The payments company today announced it is launching a new service called Assemble, which it calls a “prepaid innovation hub” designed to allow Mastercard partners or issuers to provide checking, budgeting, and payment features, as well as additional money management tools.
Issuers and partners can choose to deploy a white label version of the solution or to integrate specific functions into their current user interfaces through application programming interfaces, the company said. According to MasterCard, the first product available from Assemble is geared toward millennials, offering them a way to manage money through a digital prepaid account, a mobile app and a payment card.
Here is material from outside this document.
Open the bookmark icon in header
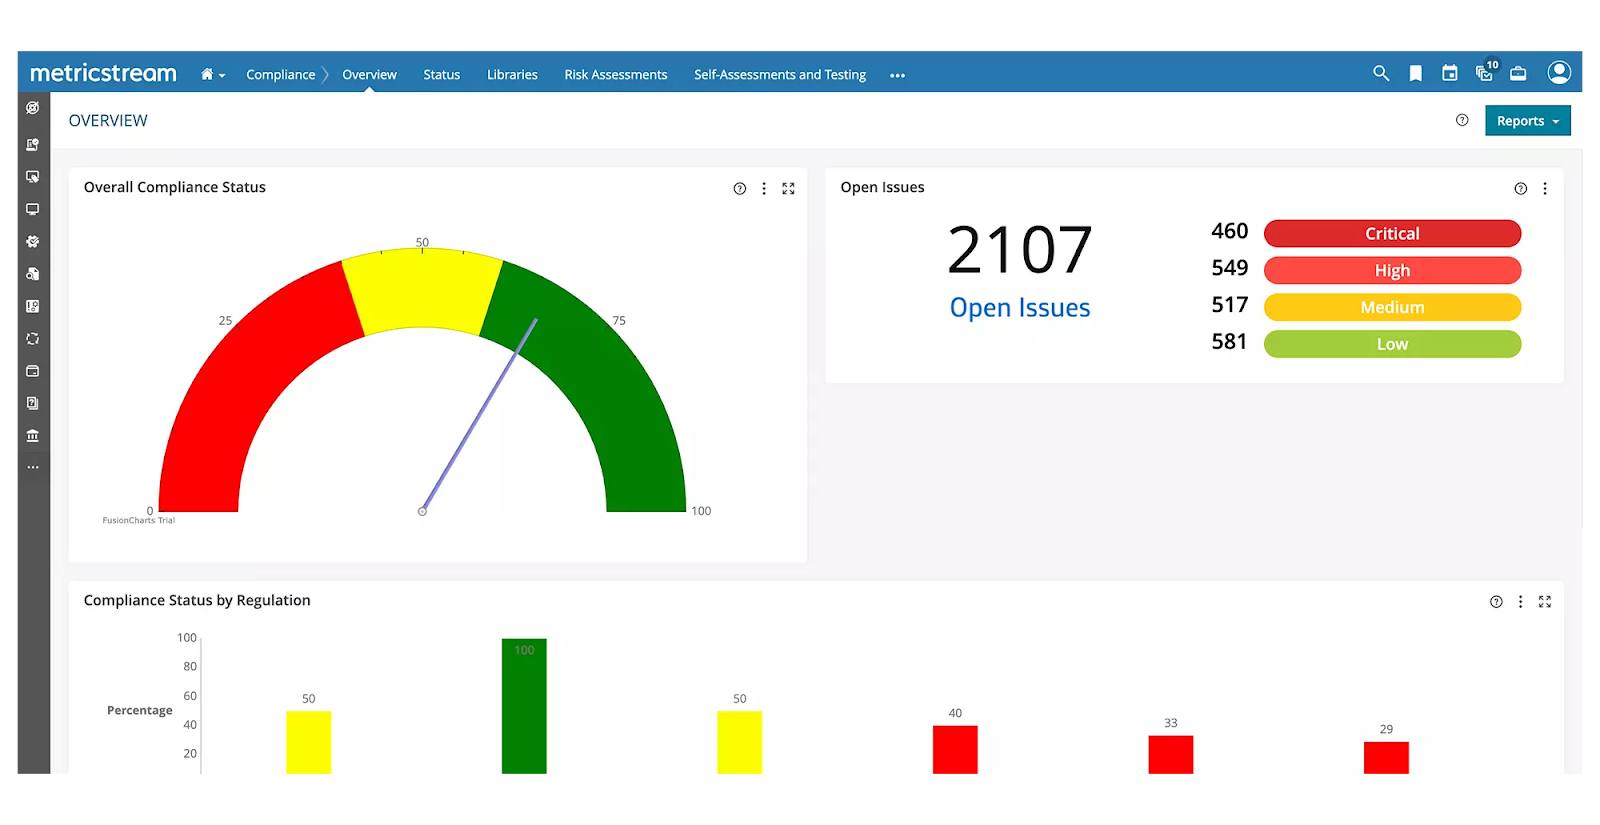The height and width of the screenshot is (825, 1600). click(1415, 73)
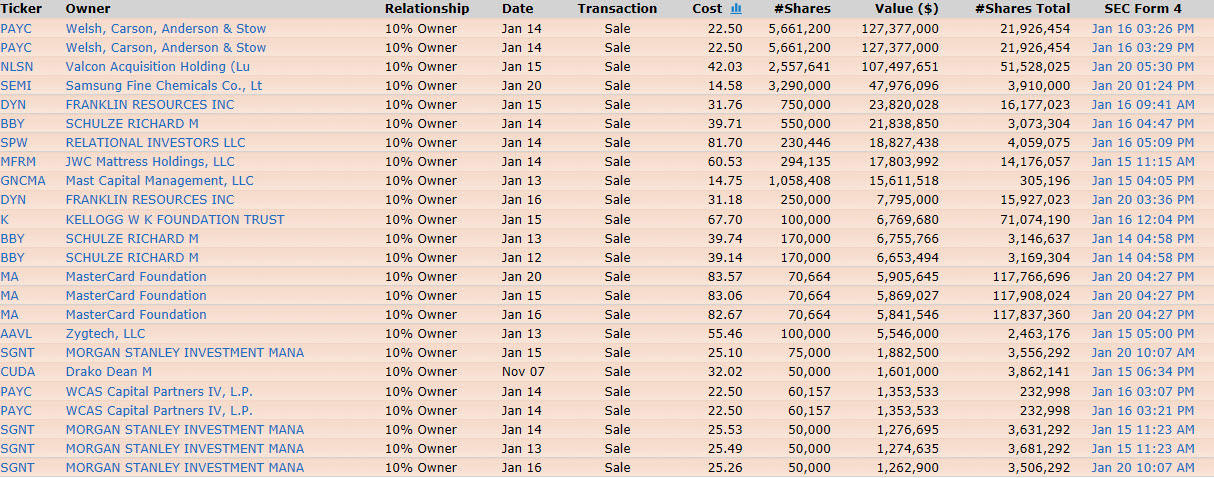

“Prepaid is much more than just a way to safely store and use funds; it is a foundation to create new possibilities for consumers,” said Tom Cronin, Mastercard's senior vice president of global prepaid product development, in a press release. “This technology enables our partners to deliver best-in-class digital experiences today, as we work to address additional segments such as gig economy workers and underserved consumers and micro businesses.”
The move comes at a time when financial institutions are increasingly looking to integrate budgeting tools into financial products specifically as a way to court millennials.
JPMorgan Chase last month launched its millennial-targeted Finn by Chase digital account, which blends instant account access, personal finance management tools and emojis. Citi this week also announced it is beta-testing a new service that lets customers co-create digital products geared toward financial wellness.
It’s not just banks; some fintechs too have launched bank accounts tied to a value-added service they already offer, such a micro investing and money management. One recent example is Stash Invest, a microinvestor that last month announced it would begin offering a savings and checking account starting next year.